The **best** way is to choose **randomly**

Imagine slips of paper each with a person's name, put all the slips into a barrel, mix them up, then dive your hand in and choose some slips of paper.

But this means you need a **full list of the population** to choose from.

Computer databases can be a big help here!

### Example: You want to know the favorite colors for people at your school, but don't have the time to ask everyone.

Somehow get a full list of students printed out, then

- place all pages on the ground, drop a pencil and note down the student's name.
- repeat until you have 50 names.

Your results will * hopefully* be nearly as good as if you had asked everyone.

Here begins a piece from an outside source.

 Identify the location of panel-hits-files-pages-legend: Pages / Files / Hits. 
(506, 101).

Random surveys are the best way to avoid bias.

And your results are better when you ask more people.

Example: nationwide opinion polls survey around 2,000 people, and the results are nearly as good (within about 1%) as asking everyone.

## Systematic Sampling

This is where we follow some system of selection like "every 10th person"

### Example: You want to know the favorite colors for people at your school, but don't have the time to ask everyone.

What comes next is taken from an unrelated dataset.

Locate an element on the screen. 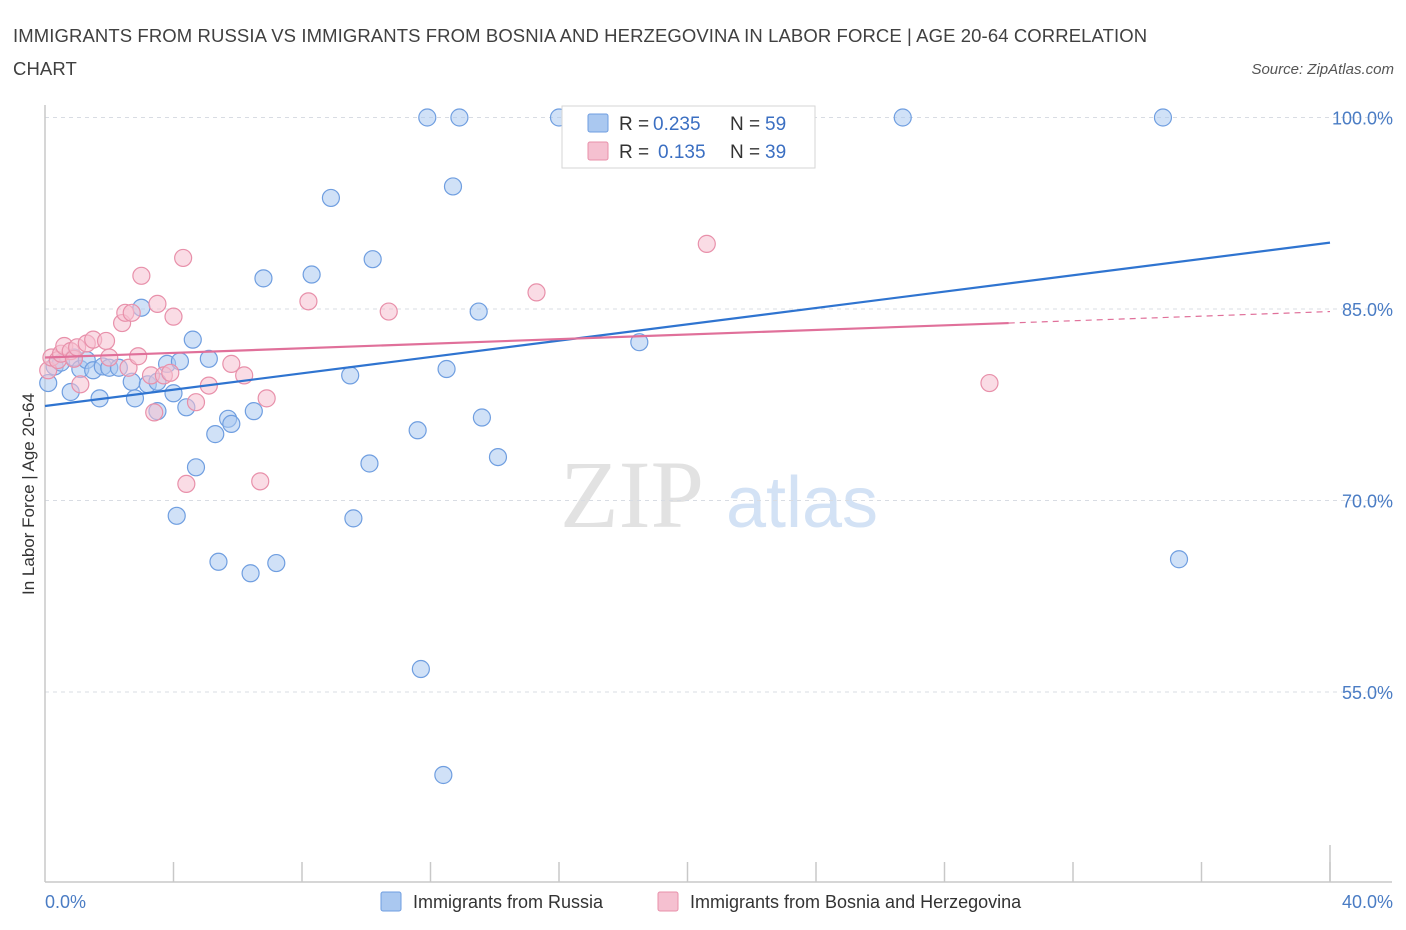 The height and width of the screenshot is (930, 1406). x-tick-label-max: 40.0% is located at coordinates (1368, 902).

Solution: stand at the gate and choose "every 4th person to arrive"

Not perfect, as you will miss out on people who are away.

You could improve this by selecting from a full list of people then go and find them.

## Stratified Sampling

This is where we divide the population into groups by some characteristic such as age or occupation or gender.

Then make sure our survey includes people from each group in proportion to how many there are in the whole population.

### Example: Survey 100 People in Our Town

We know that teachers make up 7% of our town's population, so we should include:

100 x 7% = 7 teachers

### Example: We want to survey 300 people in the USA

This is the population breakdown for the USA in 2010:

Age Range | Percent |
---|---|

0-4 | 6.5% |

5-17 | 17.5% |

18-23 | 9.9% |

24-44 | 26.6% |

45-64 | 26.4% |

65+ | 13.0% |

100% |

We want to survey 300 people, so we choose:

Age Range | Percent | People |
---|---|---|

0-4 | 6.5% | 20 |

5-17 | 17.5% | 52 |

18-23 | 9.9% | 30 |

24-44 | 26.7% | 80 |

45-64 | 26.4% | 79 |

65+ | 13.0% | 39 |

100% | 300 |

I am not sure how to ask the 0-4 range, but we will think of something.

## Cluster Sampling

We break the population into many groups, then randomly choose whole groups.

Example: we divide the town into many different zones, then randomly choose 5 zones and survey everyone in those zones.

Cluster sampling works best when the clusters are similar in character to each other.

Example: if the town has rich and poor zones then try to create a new way of dividing the town into fairer regions. Also a good idea in general!